═══ Provided passage ═══

The engineered laminate can be thought of as another structural component of bra 10. The material has a number of zones providing varying degrees of stretch and/or reinforcement depending on the location. For purposes of this description, “low stretch” generally refers to materials with 1-10% lycra content; “medium stretch” refers to materials with 10-20% lycra content; and “high stretch” refers to materials with over 20% lycra content. It will be understood by a person of ordinary skill that higher lycra content corresponds to higher recovery power when stretched. In other words, higher lycra content results in a material that requires more energy to pull apart, and therefore higher recovery power. “Non-stretch” refers to materials with no elastic components and therefore negligible stretch characteristics. That is, the material itself is non-stretch and any limited stretch exhibited is a result of mechanical movement in the weave of the fabric.

The material zones of the bra will be described in detail below. Each zone has at least two layers of material. Referring to FIGS. 11A, 11B and 12, inner layer 38 that lays against the wearer's skin throughout the bra except for the cups is a non-chafing medium stretch material, such as Dri-FIT™ Tricot using a stretch polyester warp knit fabric. Outer layer 40 throughout the bra is a smooth, non-chafing material with relatively less stretch than the inner layer, such as Dri-FIT™ Tricot using a plain warp knit Lycra™ polyester.

═══

*What you need to do:*
(1) According to the bra laminate passage, what lycra content makes a material "high stretch"?
(2) Rewrite the records from their first line through the line containing "Action: click(x=243, y=161)", swapping "Redo" for "Undo" and leaving everything else the same.

═══ Data to process ═══

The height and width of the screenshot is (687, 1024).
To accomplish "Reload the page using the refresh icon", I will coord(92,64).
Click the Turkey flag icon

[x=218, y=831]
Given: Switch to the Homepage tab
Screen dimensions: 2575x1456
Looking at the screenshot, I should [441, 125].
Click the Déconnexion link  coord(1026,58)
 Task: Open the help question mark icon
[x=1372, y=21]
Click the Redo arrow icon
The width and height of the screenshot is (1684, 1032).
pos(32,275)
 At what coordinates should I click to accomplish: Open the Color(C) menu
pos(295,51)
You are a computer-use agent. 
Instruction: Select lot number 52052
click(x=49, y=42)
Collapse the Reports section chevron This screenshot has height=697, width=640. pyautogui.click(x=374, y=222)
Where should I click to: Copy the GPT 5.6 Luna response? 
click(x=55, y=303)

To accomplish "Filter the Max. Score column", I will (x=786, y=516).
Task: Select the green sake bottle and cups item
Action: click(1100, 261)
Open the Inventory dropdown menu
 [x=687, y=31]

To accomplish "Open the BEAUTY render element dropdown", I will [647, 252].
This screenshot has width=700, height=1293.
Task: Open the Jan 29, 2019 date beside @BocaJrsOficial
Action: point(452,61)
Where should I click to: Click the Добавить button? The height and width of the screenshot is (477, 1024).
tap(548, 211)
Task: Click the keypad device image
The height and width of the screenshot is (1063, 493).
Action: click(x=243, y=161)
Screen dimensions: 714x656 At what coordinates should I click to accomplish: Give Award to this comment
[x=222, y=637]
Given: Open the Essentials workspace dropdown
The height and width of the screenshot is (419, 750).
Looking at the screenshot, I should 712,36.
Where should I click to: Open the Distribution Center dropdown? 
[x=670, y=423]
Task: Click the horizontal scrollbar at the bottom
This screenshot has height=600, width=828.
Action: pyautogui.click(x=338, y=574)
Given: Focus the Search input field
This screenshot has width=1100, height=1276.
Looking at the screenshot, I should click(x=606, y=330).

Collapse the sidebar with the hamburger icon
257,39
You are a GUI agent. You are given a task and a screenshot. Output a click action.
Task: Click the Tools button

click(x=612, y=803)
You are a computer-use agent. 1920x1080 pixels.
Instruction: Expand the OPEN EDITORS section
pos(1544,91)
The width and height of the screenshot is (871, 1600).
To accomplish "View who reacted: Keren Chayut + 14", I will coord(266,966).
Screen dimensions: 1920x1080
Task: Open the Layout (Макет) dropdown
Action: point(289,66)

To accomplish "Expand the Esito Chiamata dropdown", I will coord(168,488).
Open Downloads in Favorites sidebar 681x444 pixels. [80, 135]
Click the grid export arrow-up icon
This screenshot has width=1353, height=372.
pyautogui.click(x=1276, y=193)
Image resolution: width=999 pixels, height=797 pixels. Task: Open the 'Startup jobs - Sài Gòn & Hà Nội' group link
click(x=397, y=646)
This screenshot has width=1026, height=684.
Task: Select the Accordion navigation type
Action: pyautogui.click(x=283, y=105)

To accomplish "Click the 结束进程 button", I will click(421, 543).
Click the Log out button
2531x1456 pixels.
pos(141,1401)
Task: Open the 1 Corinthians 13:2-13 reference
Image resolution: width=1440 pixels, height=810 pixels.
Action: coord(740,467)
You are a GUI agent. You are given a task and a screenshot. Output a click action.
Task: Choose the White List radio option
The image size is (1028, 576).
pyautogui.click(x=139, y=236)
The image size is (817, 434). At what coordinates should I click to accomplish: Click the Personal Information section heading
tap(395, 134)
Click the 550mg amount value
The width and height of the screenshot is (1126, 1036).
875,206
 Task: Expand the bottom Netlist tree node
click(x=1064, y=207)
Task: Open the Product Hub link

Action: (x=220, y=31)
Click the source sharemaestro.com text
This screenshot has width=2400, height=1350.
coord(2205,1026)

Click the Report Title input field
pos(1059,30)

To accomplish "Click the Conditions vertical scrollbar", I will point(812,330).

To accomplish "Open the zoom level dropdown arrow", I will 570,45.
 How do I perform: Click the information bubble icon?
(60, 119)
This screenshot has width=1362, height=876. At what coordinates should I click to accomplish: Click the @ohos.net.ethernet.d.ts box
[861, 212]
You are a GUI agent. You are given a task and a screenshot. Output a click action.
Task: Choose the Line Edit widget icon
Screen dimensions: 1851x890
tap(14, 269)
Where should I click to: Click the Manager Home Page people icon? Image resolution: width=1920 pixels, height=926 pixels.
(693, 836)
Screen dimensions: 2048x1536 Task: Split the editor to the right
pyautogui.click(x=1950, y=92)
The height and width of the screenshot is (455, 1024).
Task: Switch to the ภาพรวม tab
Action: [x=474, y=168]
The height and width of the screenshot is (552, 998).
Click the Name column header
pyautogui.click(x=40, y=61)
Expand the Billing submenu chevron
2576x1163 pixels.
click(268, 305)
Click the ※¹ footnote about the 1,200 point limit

═══

*Worked answers:*
(1) Over 20% lycra content.

(2)
The height and width of the screenshot is (687, 1024).
To accomplish "Reload the page using the refresh icon", I will coord(92,64).
Click the Turkey flag icon

[x=218, y=831]
Given: Switch to the Homepage tab
Screen dimensions: 2575x1456
Looking at the screenshot, I should [441, 125].
Click the Déconnexion link  coord(1026,58)
 Task: Open the help question mark icon
[x=1372, y=21]
Click the Undo arrow icon
The width and height of the screenshot is (1684, 1032).
pos(32,275)
 At what coordinates should I click to accomplish: Open the Color(C) menu
pos(295,51)
You are a computer-use agent. 
Instruction: Select lot number 52052
click(x=49, y=42)
Collapse the Reports section chevron This screenshot has height=697, width=640. pyautogui.click(x=374, y=222)
Where should I click to: Copy the GPT 5.6 Luna response? 
click(x=55, y=303)

To accomplish "Filter the Max. Score column", I will (x=786, y=516).
Task: Select the green sake bottle and cups item
Action: click(1100, 261)
Open the Inventory dropdown menu
 [x=687, y=31]

To accomplish "Open the BEAUTY render element dropdown", I will [647, 252].
This screenshot has width=700, height=1293.
Task: Open the Jan 29, 2019 date beside @BocaJrsOficial
Action: point(452,61)
Where should I click to: Click the Добавить button? The height and width of the screenshot is (477, 1024).
tap(548, 211)
Task: Click the keypad device image
The height and width of the screenshot is (1063, 493).
Action: click(x=243, y=161)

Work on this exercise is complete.